The piece also points out that Schultz's return has received mixed reviews - some within the company are glad that someone with such a strong sense of the company's origin story now is in charge, while others see him as a reflection of the past, not the future. Schultz, for his part, says he is committed to examining every part of the business, and needs time to re-establish trust with the company's army of baristas.
- KC's View:
I think it also is fair to note that Schultz's return also has been characterized as surprisingly tone deaf, at least in the beginning; it has been as if he is trying to make changes through pure force of will, and has responded to resistance by being even more willful.
I've been tough on Schultz's messiah complex here, even as I argued that his return was entirely predictable (and I did predict it months before he returned).
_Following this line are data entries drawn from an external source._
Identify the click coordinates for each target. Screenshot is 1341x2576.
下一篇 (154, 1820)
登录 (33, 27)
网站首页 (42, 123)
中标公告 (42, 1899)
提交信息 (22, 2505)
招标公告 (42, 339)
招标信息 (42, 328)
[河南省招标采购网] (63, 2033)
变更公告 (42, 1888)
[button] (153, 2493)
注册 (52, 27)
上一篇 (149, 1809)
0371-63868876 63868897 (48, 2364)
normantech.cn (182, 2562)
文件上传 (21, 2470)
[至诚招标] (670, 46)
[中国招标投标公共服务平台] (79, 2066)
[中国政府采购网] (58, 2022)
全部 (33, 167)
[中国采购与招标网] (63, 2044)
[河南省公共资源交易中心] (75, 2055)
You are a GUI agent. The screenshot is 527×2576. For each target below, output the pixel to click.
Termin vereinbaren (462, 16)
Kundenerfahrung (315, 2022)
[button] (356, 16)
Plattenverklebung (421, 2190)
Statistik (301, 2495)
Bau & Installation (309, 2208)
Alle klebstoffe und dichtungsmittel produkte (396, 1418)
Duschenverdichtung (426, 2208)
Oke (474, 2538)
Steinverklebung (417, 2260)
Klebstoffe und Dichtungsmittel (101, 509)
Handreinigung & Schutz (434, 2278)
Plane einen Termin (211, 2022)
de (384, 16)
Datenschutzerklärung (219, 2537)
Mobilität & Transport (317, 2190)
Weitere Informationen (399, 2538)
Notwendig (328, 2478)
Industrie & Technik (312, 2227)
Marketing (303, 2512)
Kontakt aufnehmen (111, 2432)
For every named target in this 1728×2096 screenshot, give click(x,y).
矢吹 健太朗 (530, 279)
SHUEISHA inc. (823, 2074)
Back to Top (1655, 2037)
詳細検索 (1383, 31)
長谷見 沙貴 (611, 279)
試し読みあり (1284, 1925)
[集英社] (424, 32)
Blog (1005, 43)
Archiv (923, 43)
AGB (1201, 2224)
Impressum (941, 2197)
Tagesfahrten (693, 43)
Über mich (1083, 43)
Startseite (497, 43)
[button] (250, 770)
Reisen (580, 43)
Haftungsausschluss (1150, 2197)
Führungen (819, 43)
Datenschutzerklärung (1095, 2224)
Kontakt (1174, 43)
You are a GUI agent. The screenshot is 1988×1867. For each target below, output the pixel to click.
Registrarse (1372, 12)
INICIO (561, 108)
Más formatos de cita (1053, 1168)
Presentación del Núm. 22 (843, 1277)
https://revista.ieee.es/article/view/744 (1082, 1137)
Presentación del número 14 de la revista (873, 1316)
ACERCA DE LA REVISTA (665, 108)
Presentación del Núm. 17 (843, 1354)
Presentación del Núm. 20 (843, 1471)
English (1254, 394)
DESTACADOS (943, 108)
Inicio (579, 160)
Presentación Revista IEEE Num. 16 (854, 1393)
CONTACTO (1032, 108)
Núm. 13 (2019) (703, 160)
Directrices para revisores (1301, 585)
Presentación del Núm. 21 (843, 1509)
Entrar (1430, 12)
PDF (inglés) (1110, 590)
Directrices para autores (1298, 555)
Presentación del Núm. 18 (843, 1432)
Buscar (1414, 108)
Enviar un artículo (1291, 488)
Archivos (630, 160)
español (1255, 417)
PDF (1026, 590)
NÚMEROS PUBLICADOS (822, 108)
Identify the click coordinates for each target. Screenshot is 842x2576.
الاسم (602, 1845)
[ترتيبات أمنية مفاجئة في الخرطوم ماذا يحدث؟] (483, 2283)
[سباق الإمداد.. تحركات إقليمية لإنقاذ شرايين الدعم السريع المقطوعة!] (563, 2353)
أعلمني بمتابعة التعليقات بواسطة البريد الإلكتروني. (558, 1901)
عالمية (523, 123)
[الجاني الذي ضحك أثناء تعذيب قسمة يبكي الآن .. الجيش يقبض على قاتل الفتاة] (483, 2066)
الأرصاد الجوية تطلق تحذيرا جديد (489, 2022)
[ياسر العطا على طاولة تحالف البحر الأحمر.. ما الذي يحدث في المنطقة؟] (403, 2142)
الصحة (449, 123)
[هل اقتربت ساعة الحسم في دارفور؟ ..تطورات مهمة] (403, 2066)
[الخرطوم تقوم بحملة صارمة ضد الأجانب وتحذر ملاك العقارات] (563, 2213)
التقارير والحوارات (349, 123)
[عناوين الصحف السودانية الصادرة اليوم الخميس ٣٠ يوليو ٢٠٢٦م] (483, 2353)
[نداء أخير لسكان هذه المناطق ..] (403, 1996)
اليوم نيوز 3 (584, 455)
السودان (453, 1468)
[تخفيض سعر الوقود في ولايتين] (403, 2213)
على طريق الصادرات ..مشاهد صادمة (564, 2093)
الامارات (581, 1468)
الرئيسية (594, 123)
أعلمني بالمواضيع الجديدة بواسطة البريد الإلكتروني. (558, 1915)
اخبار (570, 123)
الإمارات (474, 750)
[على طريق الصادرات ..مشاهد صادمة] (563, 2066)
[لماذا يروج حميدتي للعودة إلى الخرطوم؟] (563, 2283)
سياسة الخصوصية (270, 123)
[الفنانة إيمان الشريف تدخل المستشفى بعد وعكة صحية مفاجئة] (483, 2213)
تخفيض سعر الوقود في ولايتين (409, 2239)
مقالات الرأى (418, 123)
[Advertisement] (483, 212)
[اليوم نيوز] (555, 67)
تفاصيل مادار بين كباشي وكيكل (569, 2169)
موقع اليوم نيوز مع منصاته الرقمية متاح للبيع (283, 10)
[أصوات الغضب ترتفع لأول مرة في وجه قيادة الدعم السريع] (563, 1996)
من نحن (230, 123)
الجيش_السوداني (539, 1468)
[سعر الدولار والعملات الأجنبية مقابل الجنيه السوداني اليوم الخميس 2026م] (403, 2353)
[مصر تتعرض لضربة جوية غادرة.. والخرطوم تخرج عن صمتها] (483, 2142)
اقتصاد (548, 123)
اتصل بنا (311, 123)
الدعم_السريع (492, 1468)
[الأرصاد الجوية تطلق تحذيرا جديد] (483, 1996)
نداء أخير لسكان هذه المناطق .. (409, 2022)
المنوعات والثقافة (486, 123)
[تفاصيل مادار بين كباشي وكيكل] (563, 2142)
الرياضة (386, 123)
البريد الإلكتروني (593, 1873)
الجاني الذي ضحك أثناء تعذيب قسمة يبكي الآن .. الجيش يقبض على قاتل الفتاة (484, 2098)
In so many ways, Starbucks' problems can be traced to a fundamental conflict between two impulses - efficiency and effectiveness - on which we often dwell here on MNB. The bigger the machine got, the more the emphasis was on efficiency … and being effective got less attention.
I'm sympathetic. I went into a Starbucks the other morning to order a coffee, and found the place was crowded - with almost everybody there to pick up orders they placed via the mobile app.
If I'd been planning to sit and enjoy my coffee, it would've been uncomfortable to do so. The next morning, when I wanted coffee, I used the mobile app so I could get in and out quickly.
Maybe that's Starbucks future. It isn't the one that Schultz foresaw in the early days of the company, but sometimes evolution is inevitable. And maybe not even necessarily bad. Just different.
But he has to decide, and has to do it from a place of reality, not wishful thinking.
I'm not sure that Schultz's latest hire points the company away from its focus on efficiency, by the way - the company just hired Deb Hall Lefevre, who when she was a McDonald's executive was instrumental in the development of its app and in-store digital ordering kiosks, as Starbuck’s new chief technology officer.